We left Jarnac and went to Fouras, a lovely town on the coast near Rochefort and 90km from Jarnac. It has a terrific camping ground open all year with heated bathrooms and great Internet. We always stay here when we’re doing our car stuff in Rochefort, only 4km away. We did part 1 of our camping car maintenance – the annual damp/leak check and then organized for the repair of all the other things, many of which are covered under warranty so it will take up to 4 weeks to organize the parts. Frustrating, but we’re used to it now and have learned to go with the flow.
Fouras, like Jarnac, also has a wonderful covered market open every day. Our favourite fishmonger sources huge raw prawns, which we marinate and cook on the BBQ. A delicious once-a-year treat!

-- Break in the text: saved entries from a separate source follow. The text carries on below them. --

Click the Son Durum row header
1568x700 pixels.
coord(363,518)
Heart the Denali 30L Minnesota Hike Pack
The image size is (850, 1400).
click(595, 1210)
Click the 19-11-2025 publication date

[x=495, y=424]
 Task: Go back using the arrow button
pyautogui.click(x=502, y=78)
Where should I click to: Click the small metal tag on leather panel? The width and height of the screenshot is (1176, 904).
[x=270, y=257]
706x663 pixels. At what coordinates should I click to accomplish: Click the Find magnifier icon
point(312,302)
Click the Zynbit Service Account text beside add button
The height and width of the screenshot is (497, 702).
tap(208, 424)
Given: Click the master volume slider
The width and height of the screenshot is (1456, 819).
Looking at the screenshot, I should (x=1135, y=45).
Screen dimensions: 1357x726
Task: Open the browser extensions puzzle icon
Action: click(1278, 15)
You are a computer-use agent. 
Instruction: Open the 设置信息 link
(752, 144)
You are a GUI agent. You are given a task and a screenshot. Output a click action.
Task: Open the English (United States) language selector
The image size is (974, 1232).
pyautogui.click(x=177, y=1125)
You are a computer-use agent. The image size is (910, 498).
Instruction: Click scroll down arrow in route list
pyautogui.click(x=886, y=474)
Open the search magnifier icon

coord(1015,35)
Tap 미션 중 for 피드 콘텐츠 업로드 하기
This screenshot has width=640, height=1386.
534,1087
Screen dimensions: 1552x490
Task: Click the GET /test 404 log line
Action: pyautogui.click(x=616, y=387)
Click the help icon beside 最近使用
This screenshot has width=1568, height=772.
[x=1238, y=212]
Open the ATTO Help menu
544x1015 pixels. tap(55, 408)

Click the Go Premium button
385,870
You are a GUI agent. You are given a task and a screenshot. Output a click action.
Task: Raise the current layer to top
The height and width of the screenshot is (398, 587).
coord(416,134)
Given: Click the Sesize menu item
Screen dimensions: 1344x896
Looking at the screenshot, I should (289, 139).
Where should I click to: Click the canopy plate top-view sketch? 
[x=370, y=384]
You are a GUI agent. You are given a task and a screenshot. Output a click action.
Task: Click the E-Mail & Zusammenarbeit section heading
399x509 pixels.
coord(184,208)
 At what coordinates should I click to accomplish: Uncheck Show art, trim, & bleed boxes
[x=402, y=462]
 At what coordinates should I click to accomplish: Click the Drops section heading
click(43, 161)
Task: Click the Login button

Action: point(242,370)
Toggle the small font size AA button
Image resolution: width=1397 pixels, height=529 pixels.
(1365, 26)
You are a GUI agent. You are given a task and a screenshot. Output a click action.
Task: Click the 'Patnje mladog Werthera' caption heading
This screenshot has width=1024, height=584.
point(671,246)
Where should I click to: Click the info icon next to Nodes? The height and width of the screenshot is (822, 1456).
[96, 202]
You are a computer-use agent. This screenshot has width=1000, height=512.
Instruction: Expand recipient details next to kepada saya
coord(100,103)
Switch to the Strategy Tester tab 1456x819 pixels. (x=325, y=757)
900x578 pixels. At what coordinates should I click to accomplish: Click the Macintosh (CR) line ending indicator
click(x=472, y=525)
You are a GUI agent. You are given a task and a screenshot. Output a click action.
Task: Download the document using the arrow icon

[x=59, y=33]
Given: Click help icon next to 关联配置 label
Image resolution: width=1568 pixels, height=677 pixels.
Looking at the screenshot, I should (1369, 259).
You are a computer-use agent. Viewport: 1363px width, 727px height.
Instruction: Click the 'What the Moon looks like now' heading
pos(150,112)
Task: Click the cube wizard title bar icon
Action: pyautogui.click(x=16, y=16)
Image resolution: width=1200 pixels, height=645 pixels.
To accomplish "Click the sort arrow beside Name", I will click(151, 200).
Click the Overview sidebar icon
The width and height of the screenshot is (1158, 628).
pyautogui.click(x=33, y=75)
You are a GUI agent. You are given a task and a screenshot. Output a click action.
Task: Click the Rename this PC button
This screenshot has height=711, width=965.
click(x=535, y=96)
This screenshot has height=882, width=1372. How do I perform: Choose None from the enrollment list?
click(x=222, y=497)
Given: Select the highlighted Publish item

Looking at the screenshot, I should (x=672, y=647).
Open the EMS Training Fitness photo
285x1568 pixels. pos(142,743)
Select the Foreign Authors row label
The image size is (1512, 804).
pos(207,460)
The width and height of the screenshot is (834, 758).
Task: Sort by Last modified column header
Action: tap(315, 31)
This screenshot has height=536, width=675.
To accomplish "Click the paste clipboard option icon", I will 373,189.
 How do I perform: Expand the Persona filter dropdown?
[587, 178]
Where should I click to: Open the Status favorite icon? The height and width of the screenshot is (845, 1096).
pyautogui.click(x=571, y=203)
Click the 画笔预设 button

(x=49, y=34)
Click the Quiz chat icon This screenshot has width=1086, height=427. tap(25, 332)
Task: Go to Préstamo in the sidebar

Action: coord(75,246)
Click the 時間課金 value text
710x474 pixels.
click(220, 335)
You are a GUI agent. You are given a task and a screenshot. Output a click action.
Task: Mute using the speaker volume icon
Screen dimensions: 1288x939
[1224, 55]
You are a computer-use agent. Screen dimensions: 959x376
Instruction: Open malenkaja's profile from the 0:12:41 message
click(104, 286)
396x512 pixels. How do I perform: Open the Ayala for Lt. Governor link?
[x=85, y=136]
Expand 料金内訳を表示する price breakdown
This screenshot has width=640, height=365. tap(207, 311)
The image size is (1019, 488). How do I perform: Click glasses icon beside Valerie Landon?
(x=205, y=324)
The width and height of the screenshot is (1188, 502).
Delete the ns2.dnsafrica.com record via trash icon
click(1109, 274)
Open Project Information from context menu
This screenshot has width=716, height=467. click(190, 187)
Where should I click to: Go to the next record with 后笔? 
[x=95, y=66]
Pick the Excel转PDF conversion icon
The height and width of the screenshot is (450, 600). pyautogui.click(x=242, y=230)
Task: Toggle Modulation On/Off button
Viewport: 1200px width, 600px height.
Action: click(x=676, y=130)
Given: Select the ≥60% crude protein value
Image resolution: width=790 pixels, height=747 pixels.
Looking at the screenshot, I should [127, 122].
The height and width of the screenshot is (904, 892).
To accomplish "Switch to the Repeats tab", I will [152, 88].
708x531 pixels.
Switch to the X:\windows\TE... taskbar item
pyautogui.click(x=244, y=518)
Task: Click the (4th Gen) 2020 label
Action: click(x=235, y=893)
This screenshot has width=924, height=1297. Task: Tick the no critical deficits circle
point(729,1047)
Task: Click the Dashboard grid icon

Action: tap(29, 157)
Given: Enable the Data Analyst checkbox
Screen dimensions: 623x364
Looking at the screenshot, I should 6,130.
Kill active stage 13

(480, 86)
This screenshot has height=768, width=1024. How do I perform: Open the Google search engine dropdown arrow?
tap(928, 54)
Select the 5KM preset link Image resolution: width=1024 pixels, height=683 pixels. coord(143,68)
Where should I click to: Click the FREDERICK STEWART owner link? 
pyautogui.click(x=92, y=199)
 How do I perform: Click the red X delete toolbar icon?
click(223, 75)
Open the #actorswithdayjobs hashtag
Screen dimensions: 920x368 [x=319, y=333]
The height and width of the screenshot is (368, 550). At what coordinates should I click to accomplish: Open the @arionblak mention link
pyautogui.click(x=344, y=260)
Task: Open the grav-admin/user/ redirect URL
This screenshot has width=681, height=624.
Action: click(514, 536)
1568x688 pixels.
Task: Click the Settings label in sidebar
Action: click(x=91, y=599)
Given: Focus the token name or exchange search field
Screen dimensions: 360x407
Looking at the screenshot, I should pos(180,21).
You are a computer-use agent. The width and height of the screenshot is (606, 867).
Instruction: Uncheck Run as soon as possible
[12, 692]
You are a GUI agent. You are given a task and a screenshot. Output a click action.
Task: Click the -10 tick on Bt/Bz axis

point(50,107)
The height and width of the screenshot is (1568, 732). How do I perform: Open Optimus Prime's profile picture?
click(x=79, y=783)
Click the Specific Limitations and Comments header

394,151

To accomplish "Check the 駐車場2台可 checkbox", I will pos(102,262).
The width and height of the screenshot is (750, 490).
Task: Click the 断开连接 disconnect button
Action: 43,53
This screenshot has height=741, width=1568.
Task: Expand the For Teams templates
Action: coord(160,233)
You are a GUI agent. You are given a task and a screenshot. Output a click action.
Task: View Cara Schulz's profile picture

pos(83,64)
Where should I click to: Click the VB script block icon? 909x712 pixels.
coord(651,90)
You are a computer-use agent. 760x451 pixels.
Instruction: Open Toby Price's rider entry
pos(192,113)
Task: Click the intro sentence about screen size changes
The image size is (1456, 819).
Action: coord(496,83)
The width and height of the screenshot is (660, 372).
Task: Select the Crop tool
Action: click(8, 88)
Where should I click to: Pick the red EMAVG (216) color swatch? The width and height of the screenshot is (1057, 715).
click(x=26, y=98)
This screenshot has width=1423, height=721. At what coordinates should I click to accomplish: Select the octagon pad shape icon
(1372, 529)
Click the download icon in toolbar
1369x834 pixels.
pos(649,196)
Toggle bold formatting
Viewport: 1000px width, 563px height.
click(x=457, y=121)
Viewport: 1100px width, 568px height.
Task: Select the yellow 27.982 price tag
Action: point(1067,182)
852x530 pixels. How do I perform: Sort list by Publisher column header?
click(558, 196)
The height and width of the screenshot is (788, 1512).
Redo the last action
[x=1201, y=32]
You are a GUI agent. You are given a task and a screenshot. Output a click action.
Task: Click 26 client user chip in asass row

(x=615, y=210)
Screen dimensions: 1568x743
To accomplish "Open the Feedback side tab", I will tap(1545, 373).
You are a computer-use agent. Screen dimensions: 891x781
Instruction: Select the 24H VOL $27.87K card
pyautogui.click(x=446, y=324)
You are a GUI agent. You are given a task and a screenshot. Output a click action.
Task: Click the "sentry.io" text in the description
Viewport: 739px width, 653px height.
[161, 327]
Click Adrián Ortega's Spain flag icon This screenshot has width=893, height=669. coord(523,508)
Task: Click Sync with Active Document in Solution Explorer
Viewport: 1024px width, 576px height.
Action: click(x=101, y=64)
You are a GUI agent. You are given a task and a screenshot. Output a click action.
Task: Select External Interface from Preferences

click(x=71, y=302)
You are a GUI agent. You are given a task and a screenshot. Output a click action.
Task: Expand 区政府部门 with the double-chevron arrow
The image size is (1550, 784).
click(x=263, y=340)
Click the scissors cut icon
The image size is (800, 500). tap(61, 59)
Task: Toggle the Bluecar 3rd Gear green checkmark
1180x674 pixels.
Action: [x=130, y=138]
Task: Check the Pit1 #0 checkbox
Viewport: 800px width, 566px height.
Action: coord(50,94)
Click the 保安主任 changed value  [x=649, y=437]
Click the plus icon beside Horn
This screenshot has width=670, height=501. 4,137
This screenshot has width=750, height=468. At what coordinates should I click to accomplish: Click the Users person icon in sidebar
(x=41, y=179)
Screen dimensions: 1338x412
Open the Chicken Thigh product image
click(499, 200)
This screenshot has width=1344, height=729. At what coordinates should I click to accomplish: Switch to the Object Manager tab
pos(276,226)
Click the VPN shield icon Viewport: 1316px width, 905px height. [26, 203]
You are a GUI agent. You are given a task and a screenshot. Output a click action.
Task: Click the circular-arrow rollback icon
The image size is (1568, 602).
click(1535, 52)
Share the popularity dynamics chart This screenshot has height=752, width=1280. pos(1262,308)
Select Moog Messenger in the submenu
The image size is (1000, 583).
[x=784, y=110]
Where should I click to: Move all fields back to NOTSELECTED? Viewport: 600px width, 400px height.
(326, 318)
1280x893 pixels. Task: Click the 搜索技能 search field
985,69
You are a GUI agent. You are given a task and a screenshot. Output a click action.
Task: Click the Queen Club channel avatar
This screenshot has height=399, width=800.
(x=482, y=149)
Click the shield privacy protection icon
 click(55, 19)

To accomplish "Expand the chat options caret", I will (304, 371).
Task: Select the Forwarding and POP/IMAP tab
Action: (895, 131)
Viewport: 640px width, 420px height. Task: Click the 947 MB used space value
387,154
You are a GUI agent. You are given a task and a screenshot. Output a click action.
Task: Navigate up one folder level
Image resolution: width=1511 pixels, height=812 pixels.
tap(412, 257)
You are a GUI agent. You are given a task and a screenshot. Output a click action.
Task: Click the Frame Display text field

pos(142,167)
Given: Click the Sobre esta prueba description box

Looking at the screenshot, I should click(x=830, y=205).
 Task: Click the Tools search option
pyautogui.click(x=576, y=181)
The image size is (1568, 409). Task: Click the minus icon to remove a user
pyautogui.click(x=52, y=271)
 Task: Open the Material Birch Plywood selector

Since we had a few days up our sleeve we decided to catch the ferry to Ile de Aix, the third island in the group and one we’d not visited before. It is 7km long and doesn’t have cars so it’s billed as a hiker and biker paradise. We all enjoyed the ferry trip and cycling around the island. It is very pretty but in our view not a patch on Ile de Re or Ile D’Oleron.
It was terrific to revisit Les Mathes, near Royan. The campsite was officially closed but we contacted the owners Regis and Annie and spoke to Jasper, the unofficial ‘mayor’ of the campsite and they said, “Come in”. We caught up with all the news of Jasper, Pauline and Didi while we enjoyed oysters, boufe bourginon and pear flan cooked by Laurent. We will be returning there for a week in April.
We have enjoyed visiting La Rochelle several times; it’s an intriguing place with a great mix of maritime vibe, history and modern life. On our visits before at this time of year we tried ‘free-camping’ at the port but got moved on. Now we are more aire-savvy and tucked ourselves in to the Pont Neuf Aire for 12 EU a night including electricity and all water facilities – grey, black and fresh. It was a 2.5km walk into the centre of town and we were all happy that Michael’s ankle held up so well.
Little did we know that it was Carnivale in La Rochelle that Saturday! After a very successful shopping expedition in the old town shopping precinct and a nice lunch of moules a la crème, sitting in the sun on the wharf we inadvertently got caught up in the Carnivale. Poor Grubie! Cannons blasting glitter, lots of loud drumming and crowds where we could hardly move. She tucked her tail between her legs, kept very close and couldn’t wait to get out of it, poor thing. But it was a wonderful spectacle, very energetic and with everyone dressed up – like the Adelaide Christmas Pageant on crack!
April 1st is the magic date of the very start of the summer season and when camping grounds open. We are heading to the Ile de Re to ride around the bike tracks and indulge in seafood while we wait for part 2 of our bureaucracy tasks in France.